Lee took a half step and paused, looking at Webb’s shirt, and said, “Saskatchewan Roughriders. College team?”

“CFL,” Webb said. In Nashville, if he wasn’t wearing his usual black T-shirt, Webb liked to wear different CFL shirts. He liked being reminded of Canada when he looked in the mirror. Today it was green and white—Go Riders. The T-shirt had been a real find, only five dollars from a surly ten-year-old at a garage sale in Toronto.

“CFL?”

“Canadian Football League.”

“They play on skates?” Lee asked, chuckling.

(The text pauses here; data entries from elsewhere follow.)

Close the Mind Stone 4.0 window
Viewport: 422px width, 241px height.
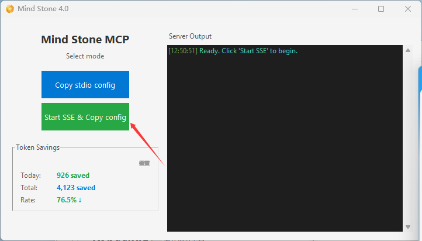[x=408, y=9]
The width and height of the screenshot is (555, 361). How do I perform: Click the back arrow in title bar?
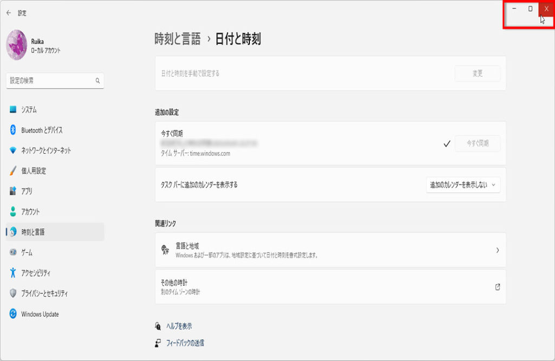pos(8,13)
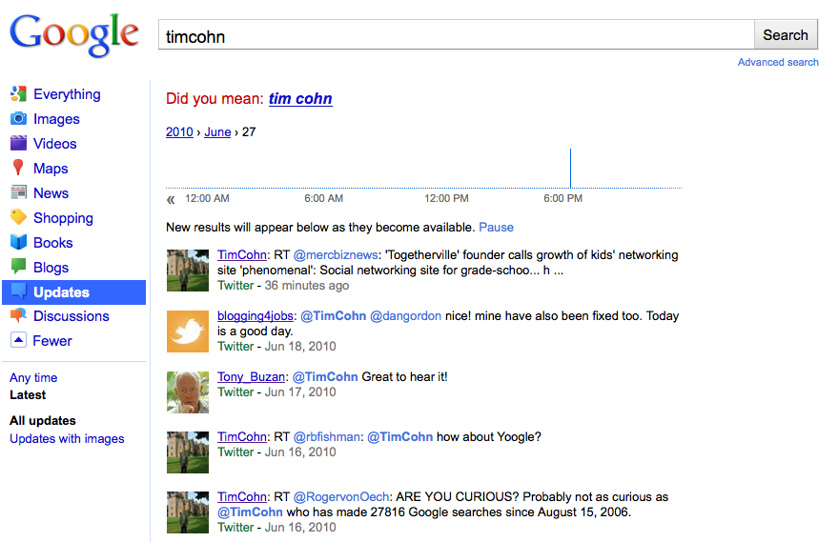
Task: Collapse the sidebar with Fewer
Action: [52, 341]
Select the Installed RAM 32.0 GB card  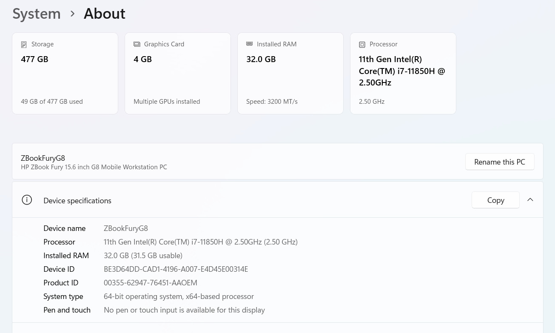pos(290,73)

Webb sat in one of the rocking chairs and leaned back, thinking about what Lee had called him. Longhaired punk. Yes, he was mad at Lee for judging him because he had long hair, but if Webb was being honest with himself, it had not occurred to him that Lee Knox might be black. Maybe there was a good song in this somewhere, about making snap judgments. If Webb felt like writing a song. He was in Nashville for that reason, but the well had been dry for weeks. He didn’t seem to have the energy for it anymore, not since getting ripped off.

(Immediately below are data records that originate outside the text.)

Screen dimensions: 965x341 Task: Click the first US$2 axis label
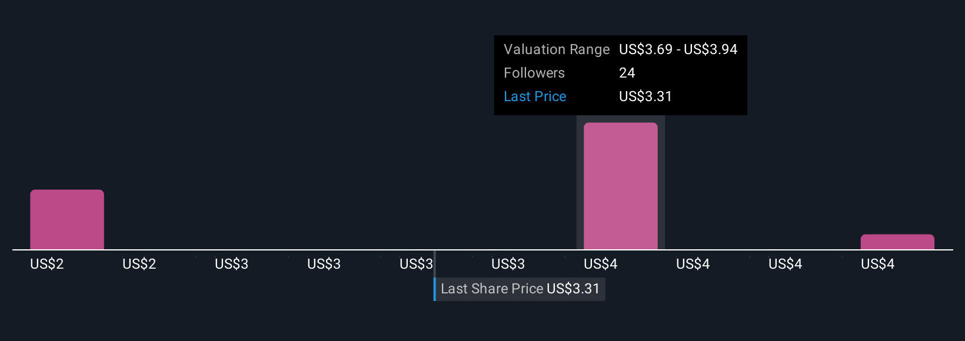(47, 264)

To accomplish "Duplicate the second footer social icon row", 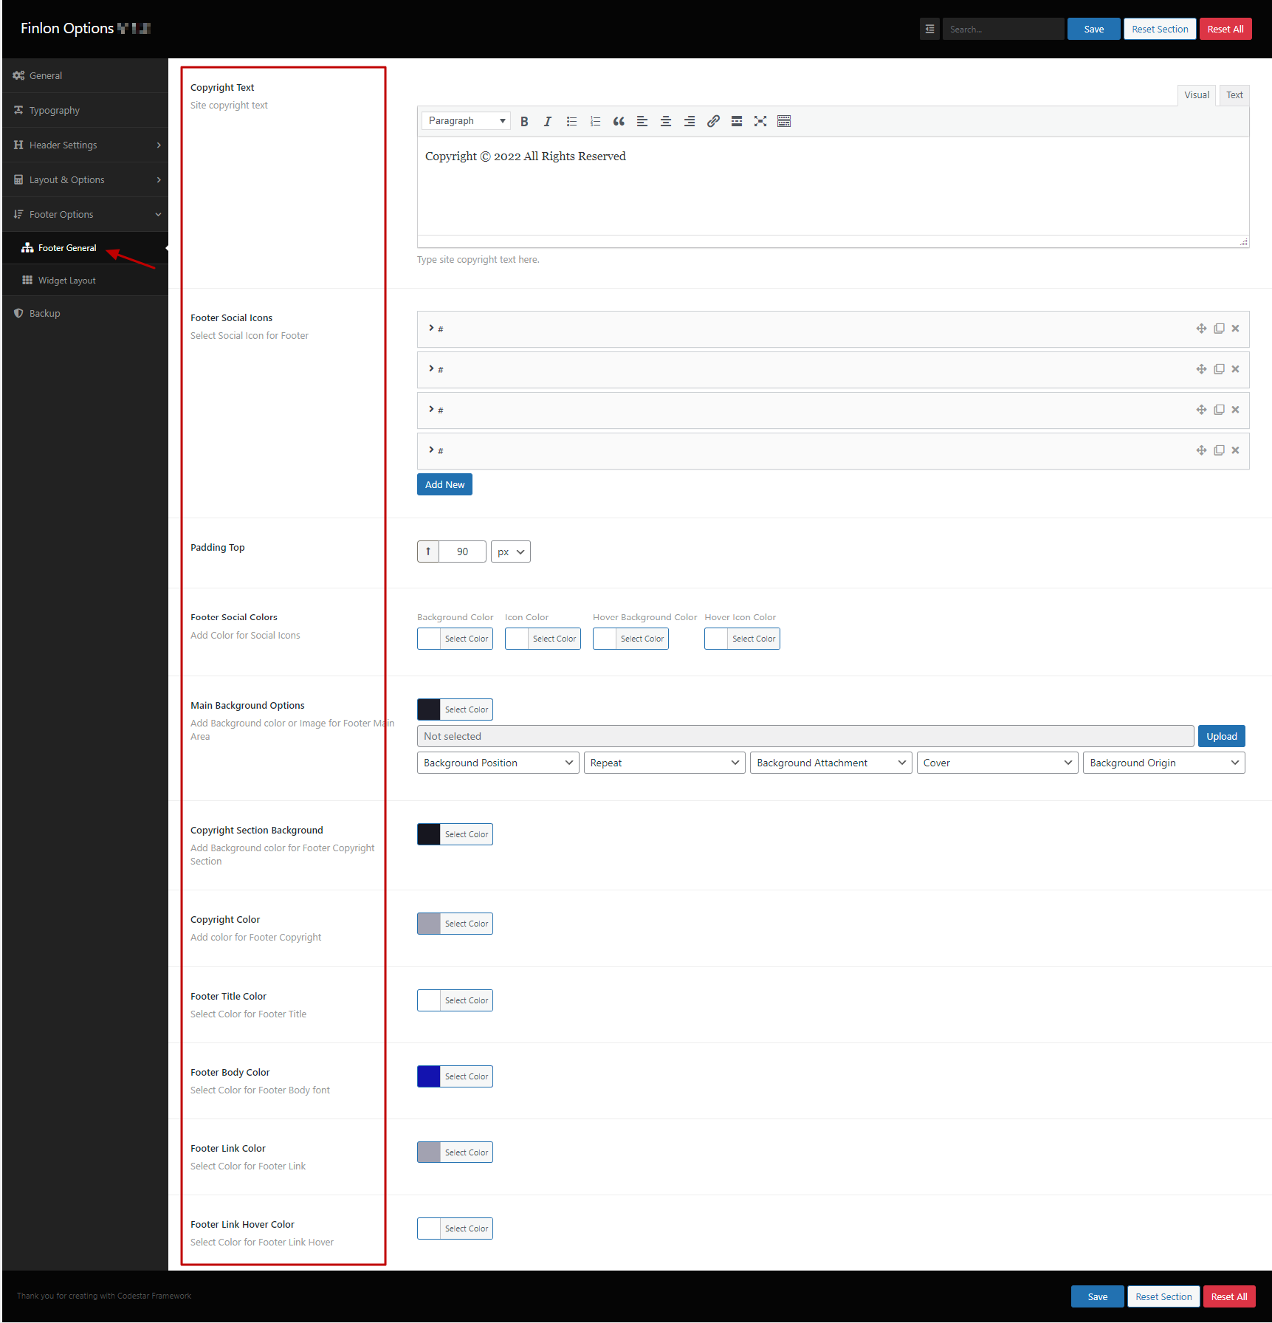I will (1219, 369).
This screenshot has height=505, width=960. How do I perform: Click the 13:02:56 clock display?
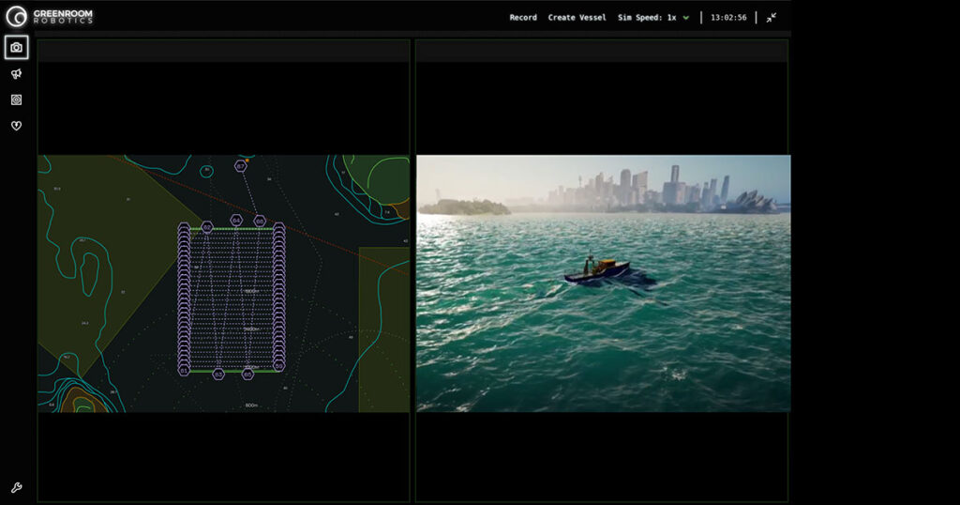tap(728, 18)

Lee came onto the porch with two tall glasses of tea, ice cubes clinking as he walked.

“Warm for December,” Lee said. “This is the first time since Christmas I’ve been able to enjoy sitting on the porch.”

Webb was used to snowy Christmases, so any day in December in Nashville seemed warm.

“How did you get here?” Lee asked. Get sounded like git. The entire sentence sounded like howdjew git heah.

“I’m from the Toronto area,” Webb explained. “I flew down to Nashville. I would have skated, but the ice ran out south of Buffalo.”

Lee raised an eyebrow.

Gotcha, Webb thought.

“What I meant,” Lee said, “was how did you get here today? Ruby told me you were living in Nashville. It’s a long ways to walk.”

“Bus,” Webb said.

“That wouldn’t have been easy.”

“With connections, about four hours,” Webb said.

“Four hours’ travel to come and ask some questions,” Lee said. “Must be important.”

More important than he was going to reveal to Lee. So Webb’s answer was to reach into his back pocket and pull out the pieces of military ID. One face. Two different names.